There’s always a lot to be learned from studying real estate photography success stories. It’s been a while since I’ve posted a success story but recently I ran across one that is worth passing on. Remember, this is one person’s approach in one location. There is no one way to build a successful business.

Here is the background of the real estate photographer that this post is about:

  1. Location: The location is the Seattle area. Note that the Seattle real estate market has been very good for several years. This probably plays some part in the success story.
  2. Time in business: This person has been building their real estate photography business for the last two years (2015 and 2016).
  3. Previous experience: Extensive background in auto sales.
  4. Net income in 2016: As of the end of 2016 this photographer is netting $80,000/year.

Here is the marketing approach in the form of a list:

Go after new agents:
Going after “successful” agents I quickly realized they were, rightly or wrongly, pretty loyal to the photographer they were using. Most successful agents in my area were already using a professional real estate photographer.

My first green agent I cold called, after spotting the crappy photos of his first listing, was my best client last year and one of the highest volume agents in the Seattle area. He’s a kid in his late 20s that was trying to get a job at the fire department when we met. We now laugh about the enormous pay cut it would have been. But it wasn’t just him. 75% of my business comes from agents I met that were just starting. My photos (and a great market) have helped them succeed, Going after newbies is easy; just walk into a brokerage, meet the managing broker, and show him your photos and tell him you want to make his new people superstars. Then remind him every month or so. In person. NEVER email!

Email is not an effective selling tool IMHO. Regular mail might be better but it’s expensive and it avoids getting toe-to-toe with brokers. Personal face-to-face contact is important. I think a tri-fold brochure is perfect to hand to someone AFTER you’ve shaken their hand and talked a moment at least.

When you contact the managing brokers don’t bother with appointments. They’re always there; always busy. I think a quick, unrehearsed pop-in is best. I start off acknowledging I can see their desk is on fire. I ask them if I can have a minute to talk about helping a brand-new agent?

Don’t discount:
Don’t ever discount.

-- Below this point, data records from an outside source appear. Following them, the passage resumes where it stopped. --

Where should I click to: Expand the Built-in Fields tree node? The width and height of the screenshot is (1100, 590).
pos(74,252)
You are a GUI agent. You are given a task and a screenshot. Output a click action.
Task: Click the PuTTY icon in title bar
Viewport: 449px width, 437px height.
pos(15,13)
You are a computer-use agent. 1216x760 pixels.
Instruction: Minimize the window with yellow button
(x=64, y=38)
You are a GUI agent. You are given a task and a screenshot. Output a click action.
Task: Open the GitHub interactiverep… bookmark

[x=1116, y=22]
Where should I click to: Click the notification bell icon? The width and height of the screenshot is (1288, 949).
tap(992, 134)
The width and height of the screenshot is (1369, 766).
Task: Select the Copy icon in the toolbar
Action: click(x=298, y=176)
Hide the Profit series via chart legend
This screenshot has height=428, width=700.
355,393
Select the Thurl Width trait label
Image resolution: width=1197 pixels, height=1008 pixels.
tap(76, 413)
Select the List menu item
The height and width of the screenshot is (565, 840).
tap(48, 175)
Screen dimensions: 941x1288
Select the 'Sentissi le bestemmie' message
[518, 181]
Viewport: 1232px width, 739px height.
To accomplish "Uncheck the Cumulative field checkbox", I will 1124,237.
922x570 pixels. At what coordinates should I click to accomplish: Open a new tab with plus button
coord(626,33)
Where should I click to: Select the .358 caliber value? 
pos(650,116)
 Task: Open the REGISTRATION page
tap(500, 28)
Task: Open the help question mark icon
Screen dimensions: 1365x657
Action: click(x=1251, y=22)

Do it full charge or do it free. There’s a book full of the psychology behind that; I’ll spare you. Giving discounts is a mistake that has haunted me countless times so I recommend against it with a trainwreck background of experience. Being an affordable photographer is a bottomless pit and giving discounts is the autobahn straight into the pit. If you have a good client that needs a favor, just do it for free. With a smile and a good attitude. Waaaaaay smarter.

Outsource your post-processing:
It doesn’t matter how good you are. If you’re a great processor, perfect – you can explain exactly how you want it done, to someone else. You need to be out GETTING business, not buried behind the monitor. Find a good one. I’ve shopped in Vietnam, India, Sweden and the US. When you find the right one, make sure you pay them enough. Personally, I want to be the pickiest, highest paying client of a talented processor. The nightmare client they can’t live without. Controlling expenses is important. But it’s hard to save your way into growing.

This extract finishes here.